* _Supplied passage_
++++++++++++++++++++

JOSEPH BLOOM, JR., PLAINTIFF-RESPONDENT,
v.
SETON HALL UNIVERSITY, SETON HALL UNIVERSITY, INC., STUDENT CENTER PUB OF SETON HALL UNIVERSITY, AND STUDENT PUB, DEFENDANTS-APPELLANTS.



Argued January 5, 1998

On appeal from Superior Court of New Jersey, Law Division, Ocean County.

Before Judges Havey, Landau and Collester *fn1.

The opinion of the court was delivered by: Landau, J.A.D.

This appeal raises the question whether Seton Hall University is entitled to statutory immunity in a negligence action instituted by one of its students who suffered a slip and fall in a pub operated on campus by the University solely for students and their guests. We hold that the statutory immunity of N.J.S.A. 2A:53A-7 applies, and therefore reverse.

Plaintiff Joseph Bloom, Jr. (Bloom) was a twenty-one year old senior at Seton Hall in 1994, when he and several friends went to the pub for some beers. He fell, apparently in a puddle left when a serving cart was moved.

The pub, operated on Thursday nights and alternate Saturdays, was neither separately incorporated nor distinct from the University. Although not operated for profit, the pub sold beer to students of proper age and their guests, and was subsidized by the Student Government Association. Its employees were students who were obligated to keep the pub clean and to manage the equipment under the aegis of the Student Government Association and, ultimately, the Student Activities Department of the University.

There was testimony that the University deemed the pub to be part of a student's socialization process and a factor in the development of a well-rounded person. Seton Hall's status was documented in the record as a nonprofit educational institution committed to maintaining its "essential character . . . as a Catholic institution of higher learning," for which the Archbishop of Newark serves as Chairman of its Board of Trustees and President of the Board of Regents.

++++++++++++++++++++

* _Dataset extract_
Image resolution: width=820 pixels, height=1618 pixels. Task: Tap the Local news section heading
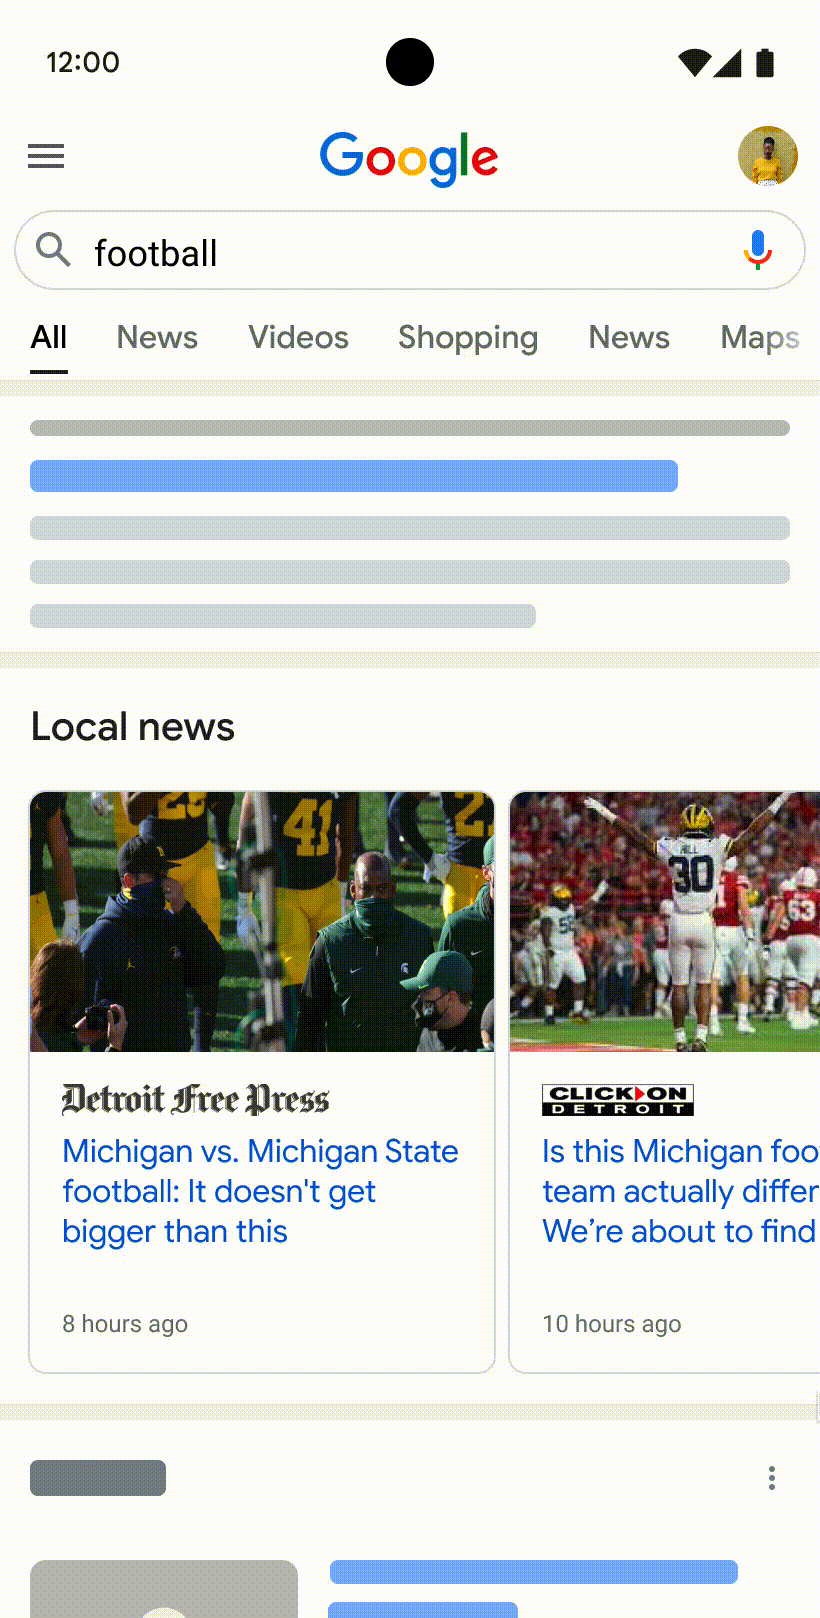(x=132, y=727)
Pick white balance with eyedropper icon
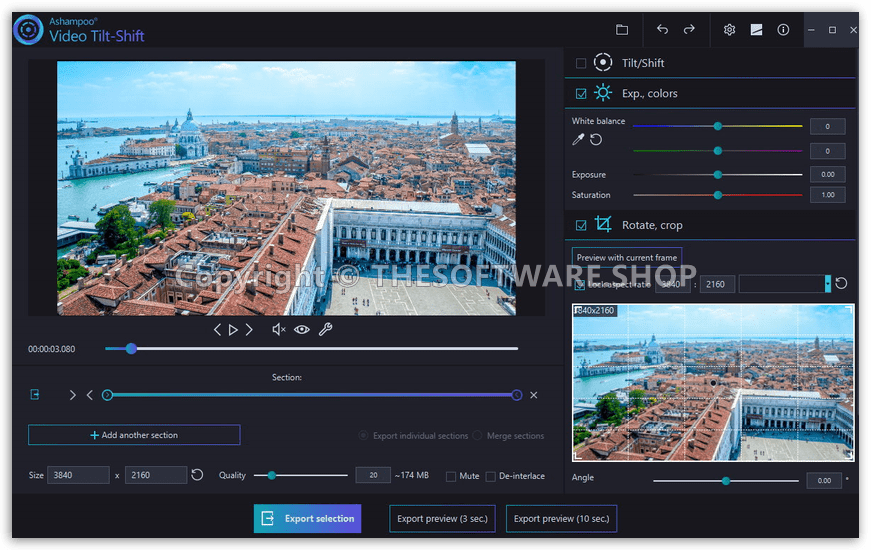871x550 pixels. [x=578, y=140]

++++++++++++++++++++

* _Aim of the exercise_
Do these statements agree with the Seton Hall appeal opinion? Answer yes or no to each, quoting the opinion's deciding words. 1. The pub was open on Thursday nights and alternate Saturdays. 2. The pub was run to make a profit. 3. The pub's employees came from outside the student body. The listing has no connection to the Seton Hall appeal opinion.

* _Correct response_
1. Yes: "operated on Thursday nights and alternate Saturdays"
2. No: "not operated for profit"
3. No: "Its employees were students"